Writing and academic

Standard double-spaced page: ~250 words · Single-spaced page: ~500 words · College essay (5 pages): 1,250 words · NaNoWriMo target novel: 50,000 words · A typical novel: 70,000–100,000.

Speaking

5-minute talk: ~700 words · 10-minute talk: ~1,400 words · 20-minute keynote: ~2,800 words. Slow down for technical content; aim for the lower end of the range.

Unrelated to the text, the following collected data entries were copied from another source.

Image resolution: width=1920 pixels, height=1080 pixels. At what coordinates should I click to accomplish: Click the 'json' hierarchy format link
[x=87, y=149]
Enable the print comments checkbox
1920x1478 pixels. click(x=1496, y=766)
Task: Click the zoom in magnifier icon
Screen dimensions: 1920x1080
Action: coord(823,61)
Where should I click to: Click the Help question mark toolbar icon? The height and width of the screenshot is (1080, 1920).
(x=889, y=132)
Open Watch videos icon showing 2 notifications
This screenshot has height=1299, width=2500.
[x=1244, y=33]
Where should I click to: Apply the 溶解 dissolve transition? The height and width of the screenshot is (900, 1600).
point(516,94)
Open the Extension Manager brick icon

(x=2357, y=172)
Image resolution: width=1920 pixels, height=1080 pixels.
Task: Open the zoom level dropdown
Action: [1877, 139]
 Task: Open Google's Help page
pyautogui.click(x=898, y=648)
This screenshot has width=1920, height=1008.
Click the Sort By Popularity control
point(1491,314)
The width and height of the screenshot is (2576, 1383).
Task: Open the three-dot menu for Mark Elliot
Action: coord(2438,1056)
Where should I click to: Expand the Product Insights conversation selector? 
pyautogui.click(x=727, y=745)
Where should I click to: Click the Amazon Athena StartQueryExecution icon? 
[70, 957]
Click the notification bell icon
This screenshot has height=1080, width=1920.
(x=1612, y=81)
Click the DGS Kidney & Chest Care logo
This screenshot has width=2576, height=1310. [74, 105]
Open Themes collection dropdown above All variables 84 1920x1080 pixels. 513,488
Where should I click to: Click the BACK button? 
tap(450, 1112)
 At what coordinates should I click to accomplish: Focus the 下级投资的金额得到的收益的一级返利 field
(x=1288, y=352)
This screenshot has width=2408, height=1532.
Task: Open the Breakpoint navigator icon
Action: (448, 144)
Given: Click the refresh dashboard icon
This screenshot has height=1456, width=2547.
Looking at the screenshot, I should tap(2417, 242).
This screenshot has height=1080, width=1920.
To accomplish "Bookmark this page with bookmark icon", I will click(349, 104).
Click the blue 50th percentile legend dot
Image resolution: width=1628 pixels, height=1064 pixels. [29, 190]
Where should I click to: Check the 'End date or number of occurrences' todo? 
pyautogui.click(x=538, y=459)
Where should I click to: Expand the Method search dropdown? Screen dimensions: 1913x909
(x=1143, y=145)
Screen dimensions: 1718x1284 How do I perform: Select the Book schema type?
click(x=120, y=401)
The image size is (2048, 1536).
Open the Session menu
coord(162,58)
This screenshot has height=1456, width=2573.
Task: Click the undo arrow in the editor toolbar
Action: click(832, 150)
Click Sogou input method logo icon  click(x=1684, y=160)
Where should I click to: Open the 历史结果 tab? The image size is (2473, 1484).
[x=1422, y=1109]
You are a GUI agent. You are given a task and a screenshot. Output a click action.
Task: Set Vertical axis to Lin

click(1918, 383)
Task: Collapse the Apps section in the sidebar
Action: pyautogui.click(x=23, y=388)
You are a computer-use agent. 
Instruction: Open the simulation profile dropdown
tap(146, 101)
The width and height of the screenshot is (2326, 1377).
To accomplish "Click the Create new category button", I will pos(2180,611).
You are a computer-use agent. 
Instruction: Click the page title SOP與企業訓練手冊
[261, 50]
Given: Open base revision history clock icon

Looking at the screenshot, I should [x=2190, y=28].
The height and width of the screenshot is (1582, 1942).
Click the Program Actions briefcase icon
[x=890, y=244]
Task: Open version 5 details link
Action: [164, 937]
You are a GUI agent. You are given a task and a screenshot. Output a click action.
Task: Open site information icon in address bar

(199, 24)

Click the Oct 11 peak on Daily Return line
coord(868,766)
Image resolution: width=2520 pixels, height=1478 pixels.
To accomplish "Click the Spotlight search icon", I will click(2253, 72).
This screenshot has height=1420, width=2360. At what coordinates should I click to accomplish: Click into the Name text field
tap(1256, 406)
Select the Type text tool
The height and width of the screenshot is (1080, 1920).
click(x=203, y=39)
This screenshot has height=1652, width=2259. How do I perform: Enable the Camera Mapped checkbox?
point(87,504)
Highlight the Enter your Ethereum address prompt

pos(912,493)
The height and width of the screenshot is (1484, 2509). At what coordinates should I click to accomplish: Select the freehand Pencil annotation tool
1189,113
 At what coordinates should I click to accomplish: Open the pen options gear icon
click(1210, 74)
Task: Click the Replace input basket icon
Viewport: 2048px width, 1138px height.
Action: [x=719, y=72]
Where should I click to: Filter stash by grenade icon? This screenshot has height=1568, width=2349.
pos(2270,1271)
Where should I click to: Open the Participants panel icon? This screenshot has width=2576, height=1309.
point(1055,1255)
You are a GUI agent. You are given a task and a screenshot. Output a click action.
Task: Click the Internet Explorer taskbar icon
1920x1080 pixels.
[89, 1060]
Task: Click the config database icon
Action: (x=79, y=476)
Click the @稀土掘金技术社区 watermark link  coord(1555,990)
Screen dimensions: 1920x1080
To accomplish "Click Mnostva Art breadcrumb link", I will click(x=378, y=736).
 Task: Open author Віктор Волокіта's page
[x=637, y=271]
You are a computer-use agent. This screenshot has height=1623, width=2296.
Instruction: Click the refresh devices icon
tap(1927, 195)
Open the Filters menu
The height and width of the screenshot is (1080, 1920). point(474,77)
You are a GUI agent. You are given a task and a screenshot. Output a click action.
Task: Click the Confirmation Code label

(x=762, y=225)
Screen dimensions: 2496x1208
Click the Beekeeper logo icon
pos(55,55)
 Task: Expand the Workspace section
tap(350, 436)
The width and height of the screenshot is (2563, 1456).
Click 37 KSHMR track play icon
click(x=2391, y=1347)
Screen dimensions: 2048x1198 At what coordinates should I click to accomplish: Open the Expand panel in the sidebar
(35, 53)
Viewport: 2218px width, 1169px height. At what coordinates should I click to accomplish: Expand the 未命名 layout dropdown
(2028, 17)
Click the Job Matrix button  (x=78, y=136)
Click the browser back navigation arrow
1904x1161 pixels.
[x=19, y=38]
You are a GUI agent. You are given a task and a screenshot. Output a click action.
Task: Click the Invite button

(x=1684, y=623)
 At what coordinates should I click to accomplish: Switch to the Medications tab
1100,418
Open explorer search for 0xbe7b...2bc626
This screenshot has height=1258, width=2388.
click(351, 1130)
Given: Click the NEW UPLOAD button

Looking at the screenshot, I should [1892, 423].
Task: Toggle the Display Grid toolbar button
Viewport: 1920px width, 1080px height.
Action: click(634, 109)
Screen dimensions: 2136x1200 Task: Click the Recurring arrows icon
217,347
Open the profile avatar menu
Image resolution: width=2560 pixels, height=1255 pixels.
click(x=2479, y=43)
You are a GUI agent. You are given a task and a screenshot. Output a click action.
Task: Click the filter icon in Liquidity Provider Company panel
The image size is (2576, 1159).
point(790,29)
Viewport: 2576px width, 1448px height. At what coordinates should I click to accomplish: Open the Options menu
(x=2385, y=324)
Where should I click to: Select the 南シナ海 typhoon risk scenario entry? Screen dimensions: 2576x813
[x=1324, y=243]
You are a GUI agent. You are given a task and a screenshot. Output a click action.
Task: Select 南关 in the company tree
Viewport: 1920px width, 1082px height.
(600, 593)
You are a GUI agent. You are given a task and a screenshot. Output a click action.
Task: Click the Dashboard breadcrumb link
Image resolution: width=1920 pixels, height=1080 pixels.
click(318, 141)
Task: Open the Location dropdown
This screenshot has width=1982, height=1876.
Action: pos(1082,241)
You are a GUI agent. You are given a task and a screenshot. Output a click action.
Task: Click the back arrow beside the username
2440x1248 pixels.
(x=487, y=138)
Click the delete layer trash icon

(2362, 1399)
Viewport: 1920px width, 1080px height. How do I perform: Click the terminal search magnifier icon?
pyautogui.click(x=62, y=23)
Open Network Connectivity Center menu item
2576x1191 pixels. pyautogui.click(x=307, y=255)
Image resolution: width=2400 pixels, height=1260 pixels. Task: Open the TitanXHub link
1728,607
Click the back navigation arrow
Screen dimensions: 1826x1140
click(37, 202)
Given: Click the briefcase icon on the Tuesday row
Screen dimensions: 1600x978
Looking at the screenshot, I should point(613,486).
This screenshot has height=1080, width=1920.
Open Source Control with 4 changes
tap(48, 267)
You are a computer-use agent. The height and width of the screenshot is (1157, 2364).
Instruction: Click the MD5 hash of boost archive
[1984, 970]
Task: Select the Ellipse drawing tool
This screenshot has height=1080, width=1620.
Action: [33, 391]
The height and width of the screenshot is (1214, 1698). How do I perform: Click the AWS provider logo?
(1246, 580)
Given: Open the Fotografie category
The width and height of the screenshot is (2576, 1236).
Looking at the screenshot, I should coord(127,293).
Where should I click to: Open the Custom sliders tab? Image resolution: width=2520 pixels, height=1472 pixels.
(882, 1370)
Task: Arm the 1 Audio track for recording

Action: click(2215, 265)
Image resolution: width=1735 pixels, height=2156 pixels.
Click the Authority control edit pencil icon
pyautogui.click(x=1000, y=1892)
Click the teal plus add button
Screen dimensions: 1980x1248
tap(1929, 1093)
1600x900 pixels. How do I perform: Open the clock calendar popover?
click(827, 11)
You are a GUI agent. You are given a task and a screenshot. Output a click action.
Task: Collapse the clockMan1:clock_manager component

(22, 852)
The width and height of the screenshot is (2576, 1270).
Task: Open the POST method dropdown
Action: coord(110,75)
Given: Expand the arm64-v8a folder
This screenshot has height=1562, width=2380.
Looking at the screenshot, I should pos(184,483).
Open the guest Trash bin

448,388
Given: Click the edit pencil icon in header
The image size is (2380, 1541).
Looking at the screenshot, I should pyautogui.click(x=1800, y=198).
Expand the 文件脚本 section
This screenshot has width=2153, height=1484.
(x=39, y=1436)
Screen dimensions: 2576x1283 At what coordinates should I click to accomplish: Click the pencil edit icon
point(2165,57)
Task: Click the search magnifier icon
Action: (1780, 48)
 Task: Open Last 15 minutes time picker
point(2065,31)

Frequently asked questions
How does the word counter work?
Type or paste text into the input box. The counter updates in real time, showing words, characters with and without spaces, sentences, paragraphs, and estimated reading time.
How are words counted?
By splitting the text on whitespace and discarding empty results. Hyphenated terms count as one word. This matches the convention used by Word and Google Docs.
Does the word counter show characters with and without spaces?
Yes. Both are shown so you can match whichever your platform uses. Twitter counts everything (including spaces); many academic standards exclude spaces; the difference matters at the limits.
How is reading time calculated?
At 200 words per minute, a common figure for adult silent reading on screen. A 1,000-word article takes about 5 minutes to read silently, ~7 minutes spoken aloud.
Is my text saved or sent anywhere?
No. The counter runs entirely in your browser. Nothing is transmitted to any server. Safe for drafts, confidential text, or anything you don't want logged.
What is a good word count for a blog post?
For SEO and depth, 1,500–2,500 words tends to perform well for evergreen topics. Quick "how do I do X" posts can be 300–600 words. Pillar guides and definitive-resource posts often run 2,500–4,000+ words. Quality and intent match more than length.
Why does my count differ from Microsoft Word's?
Mostly hyphenation and treatment of standalone punctuation. The differences are usually within 1–2%. For hard length limits, use whichever counter your reviewer or platform uses.
Can it count words in non-English text?
Yes for languages that use whitespace word boundaries (most European languages). Languages without whitespace word boundaries (Chinese, Japanese, Thai) need a tokenizer designed for that language; the whitespace approach undercounts dramatically.